Take Victoria Hospital, for instance; an institution that seems to have been tottering on its last legs for the past few decades. Believe it or not, VH was once the island’s pride and joy. This is what the “St. Lucia Handbook, Directory and Almanac for the year of Our Lord 1903” has to say about the venerable old lady:
“This hospital was completed in 1887 at a cost of about £8,000. It is beautifully situated, being built on a hillock on the southern side of the harbour, which it faces, and is about 50 feet above sea level. It is about half a mile distant from the town of Castries, and a splendid carriage road leads to it.” It sounds idyllic, doesn’t it? But it was not for everyone.
“Admission of patients is restricted to cases requiring surgical assistance, acute diseases requiring constant attention and nursing, and chronic diseases requiring special hospital treatment.
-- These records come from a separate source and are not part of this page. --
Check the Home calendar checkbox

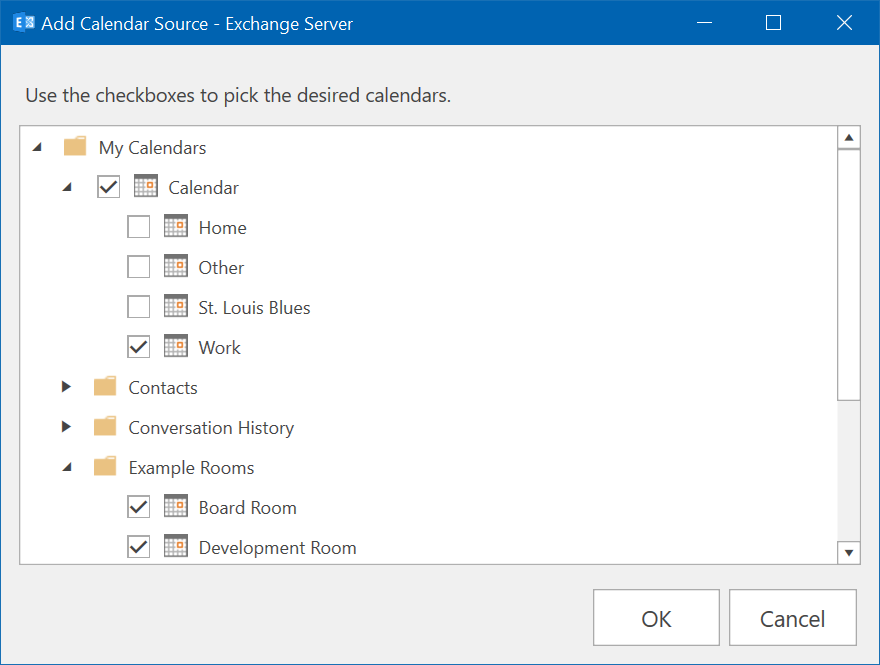139,227
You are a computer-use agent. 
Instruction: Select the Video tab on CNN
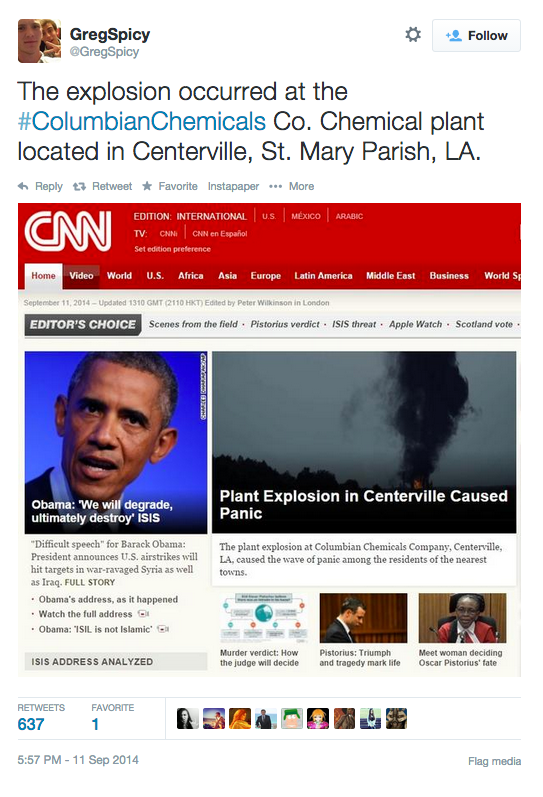point(81,275)
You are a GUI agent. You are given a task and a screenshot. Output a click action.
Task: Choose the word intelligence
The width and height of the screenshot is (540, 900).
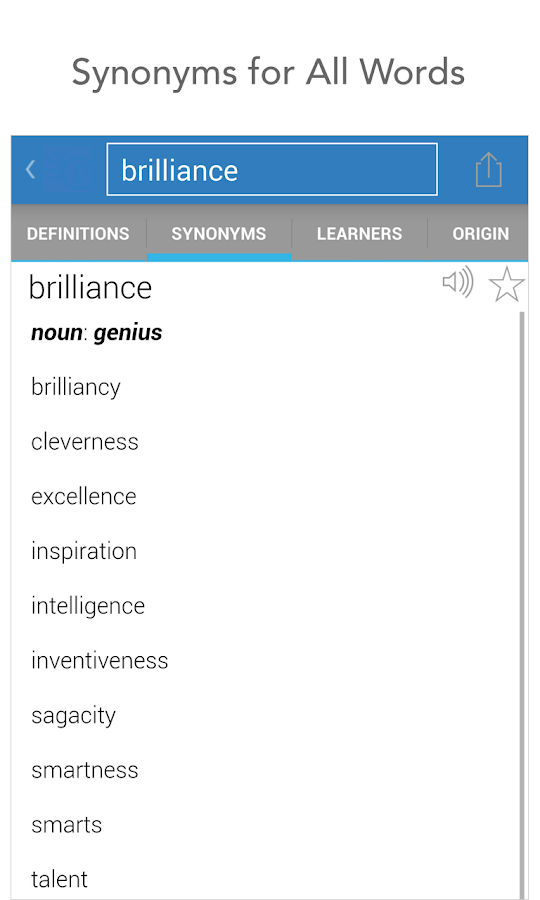tap(88, 606)

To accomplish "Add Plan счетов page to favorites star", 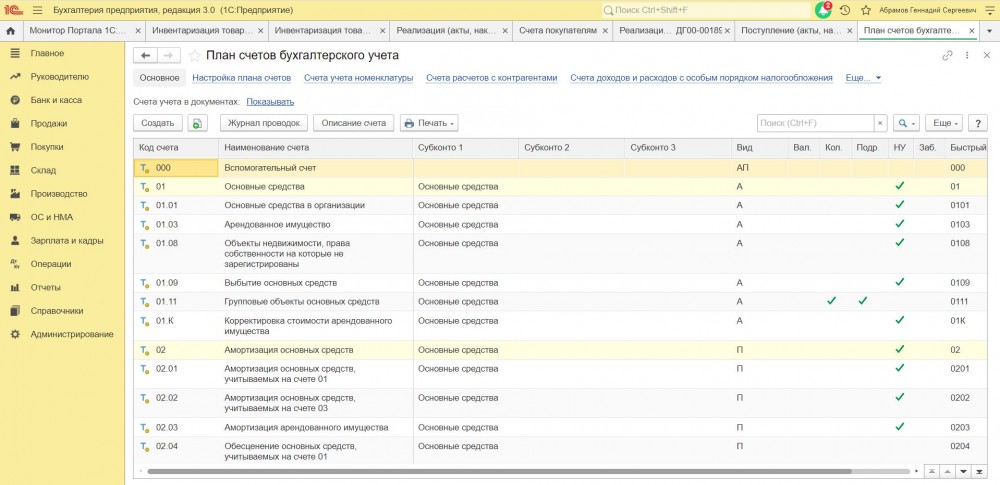I will (x=195, y=56).
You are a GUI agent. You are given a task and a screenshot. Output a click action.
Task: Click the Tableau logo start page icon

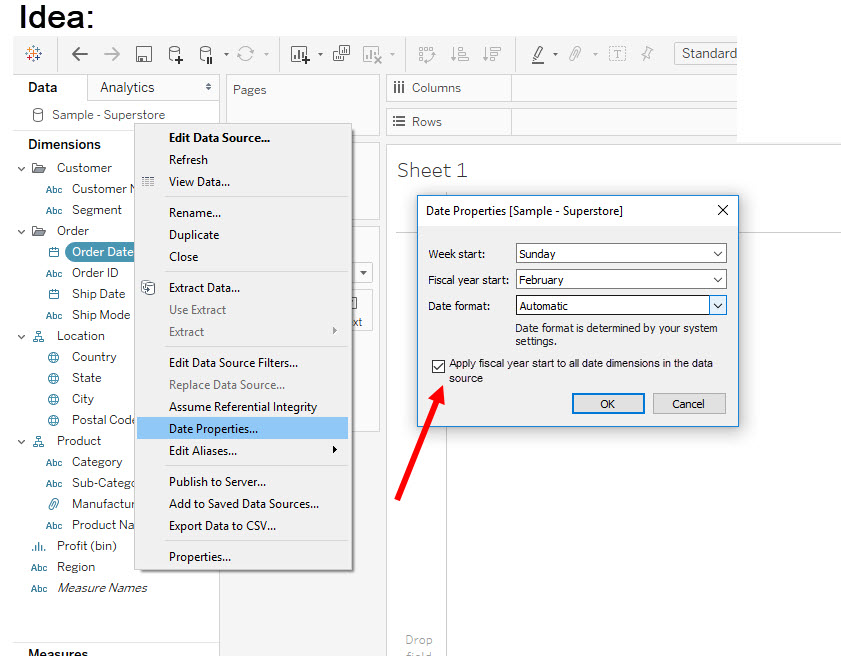(34, 54)
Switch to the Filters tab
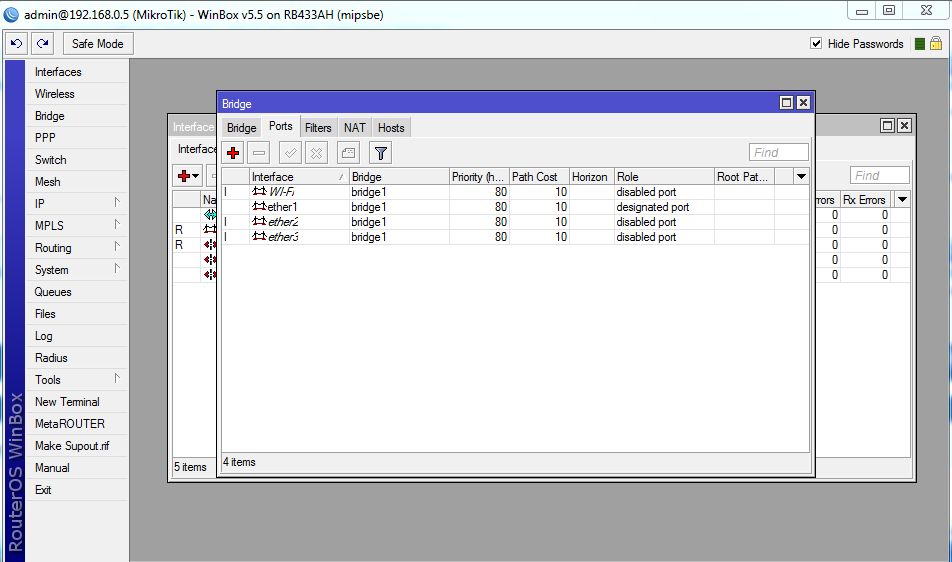 (x=318, y=128)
Persons, however, may be admitted into the hospital as paying patients, whenever there is accommodation for them, on the written request of any householder resident in Castries or of any master of a vessel lying in the harbour.”
In 1901, the number of cases treated was 2,186. The hospital had 150 beds. The Colonial Surgeon and the Assistant Colonial Surgeon visited the hospital twice a day on alternate days each.
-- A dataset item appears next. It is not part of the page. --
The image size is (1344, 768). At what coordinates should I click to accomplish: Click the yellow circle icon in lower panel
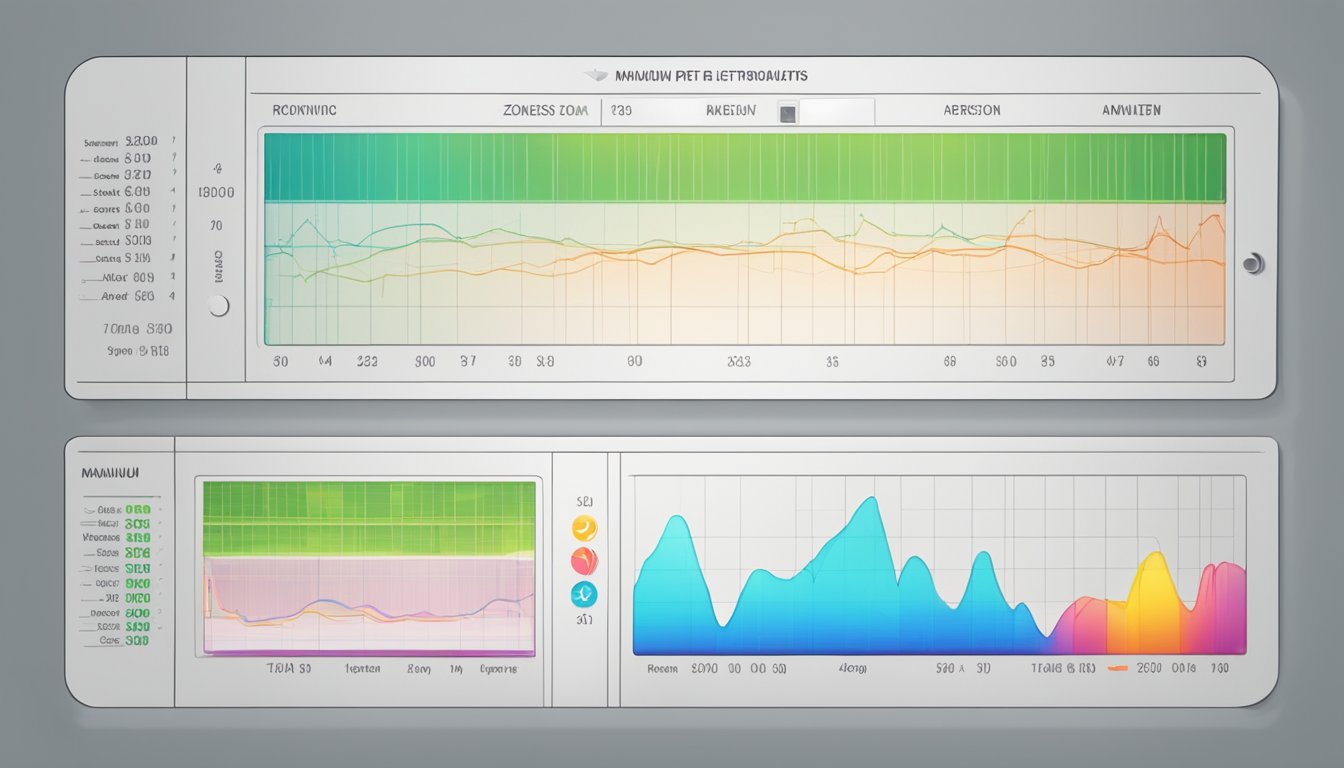(x=583, y=527)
In addition to serving at the Victoria Hospital, the aforementioned gentlemen also attended the Castries Dispensary, which was attached to the Baron Asylum, and offered “daily medical advice, attendance and medicine gratuitously to the poor.” Again, the gentlemen took it in turns to attend on alternate days. During 1901, the number of persons applying for free medicines was 7,644.
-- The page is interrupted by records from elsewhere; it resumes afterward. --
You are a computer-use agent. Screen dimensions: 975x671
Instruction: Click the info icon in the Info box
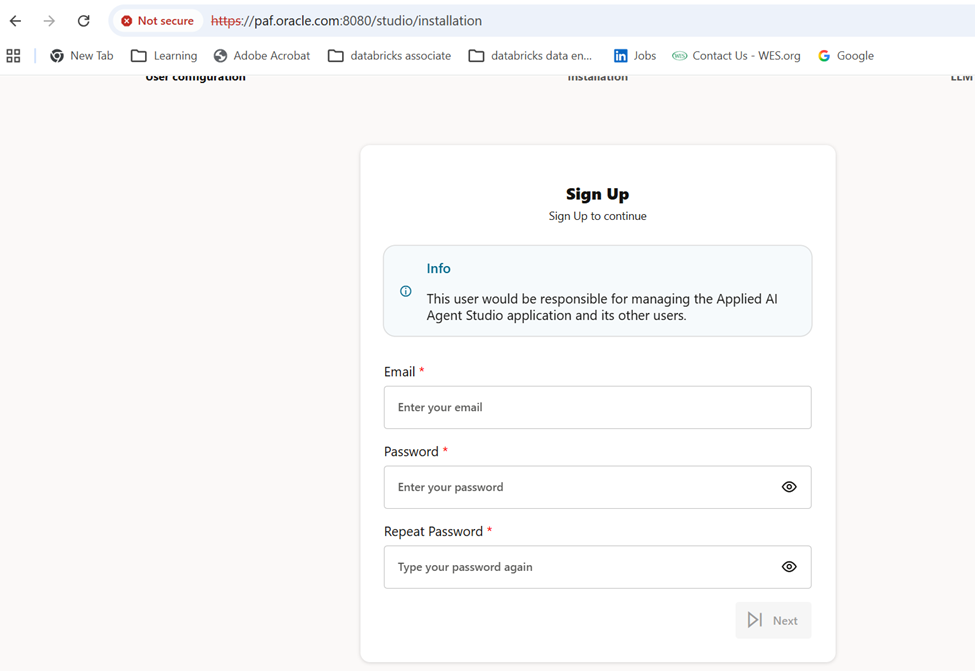click(405, 291)
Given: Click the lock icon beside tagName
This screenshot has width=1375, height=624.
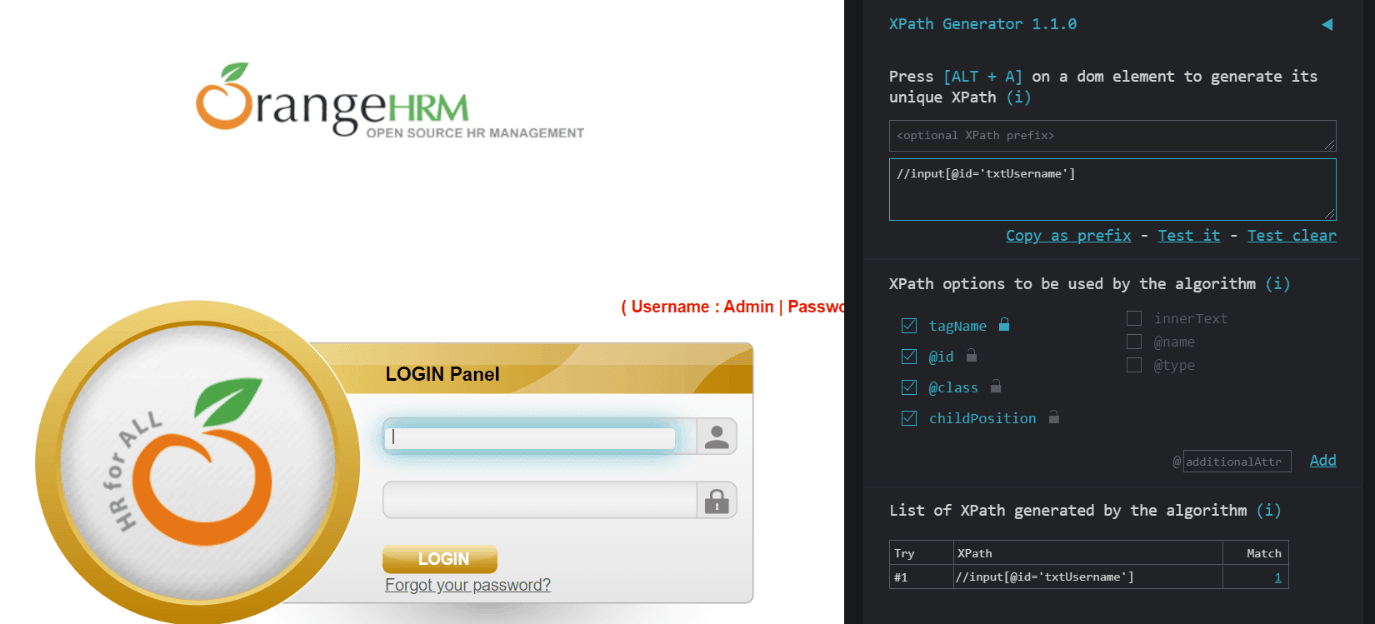Looking at the screenshot, I should (1005, 325).
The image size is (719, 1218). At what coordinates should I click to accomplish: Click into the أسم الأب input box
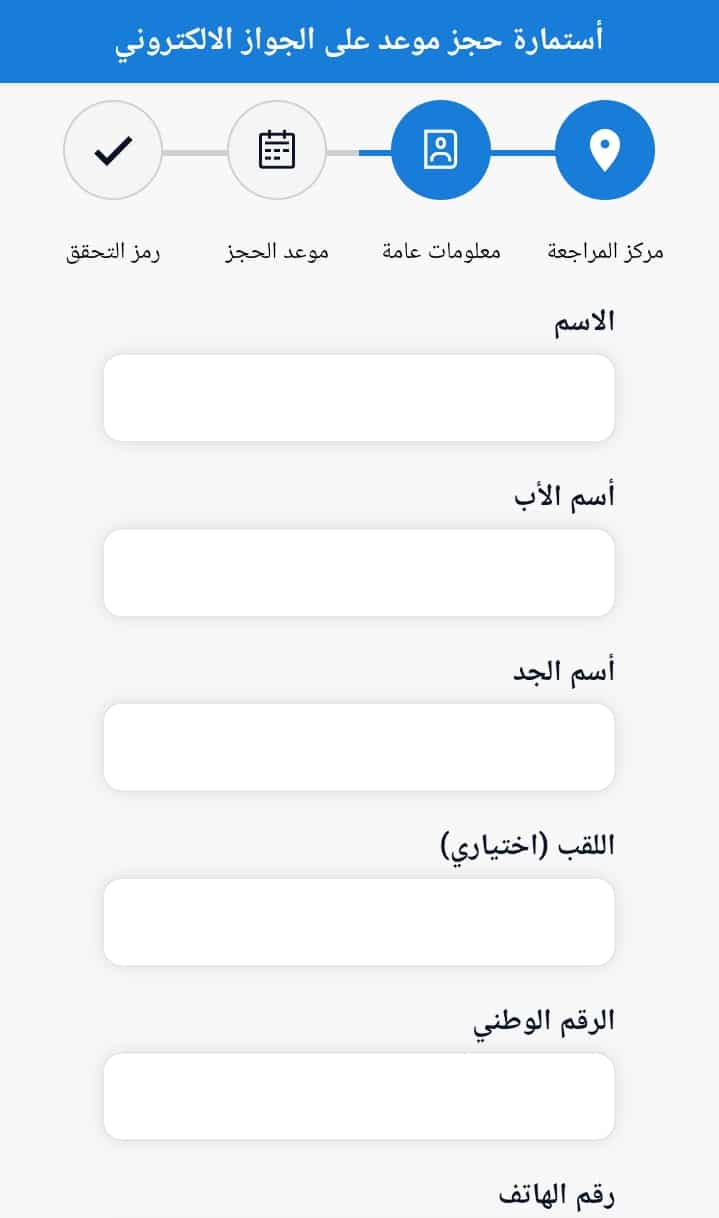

It is quite amazing to think that over 100 years ago more than 7,000 poor people were receiving free medication and attention in Castries.
The Baron Asylum adjoined the Poor Asylum. It was erected using funds left by Mr. Joseph Seligny Baron, “a coloured native of St. Lucia, for the relief and maintenance of the poor, aged and infirm inhabitants of Castries.” During 1901, “a number of incurables were moved into it.”
Way back then, there were also smaller hospitals at Soufriere, Vieux Fort and Dennery as well as Government Dispensaries at Anse la Raye, Choiseul, Laborie, Soufriere, Micoud, Dennery, and Gros Islet, where medicines were dispensed at no cost to patients. The number of patients who received medications gratuitously from these dispensaries in 1901 was a whopping 9,654.
It is almost unimaginable that, in 1901, 17,298 individuals out of a population of 49,883 received free medicines and treatment from these hospitals and dispensaries – that’s more than a third of the people who lived on the island!
The Victoria Hospital also had a Sailors’ Ward, financed by a levy on all vessels entering the port of Castries, for the reception and treatment of seamen.
In 1902, the Yaws Hospital, which had been situated on Rat Island in Choc Bay, was moved to the Malgretoute Estate on
the seashore to the south of Soufriere, where all persons suffering from the skin disease were segregated. Interestingly, “Medical officers, magistrates, ministers of religion, police or other constables” were “empowered by law to require persons suffering from Yaws to go or to be removed to this hospital.” In 1901, the number of Yaws cases treated was 82, of which 50 were discharged cured. No deaths occurred.
Relatively speaking, and taking into account the limited means available in those days, it seems that the authorities did a pretty good job of providing health services to the island’s population – 113 years ago.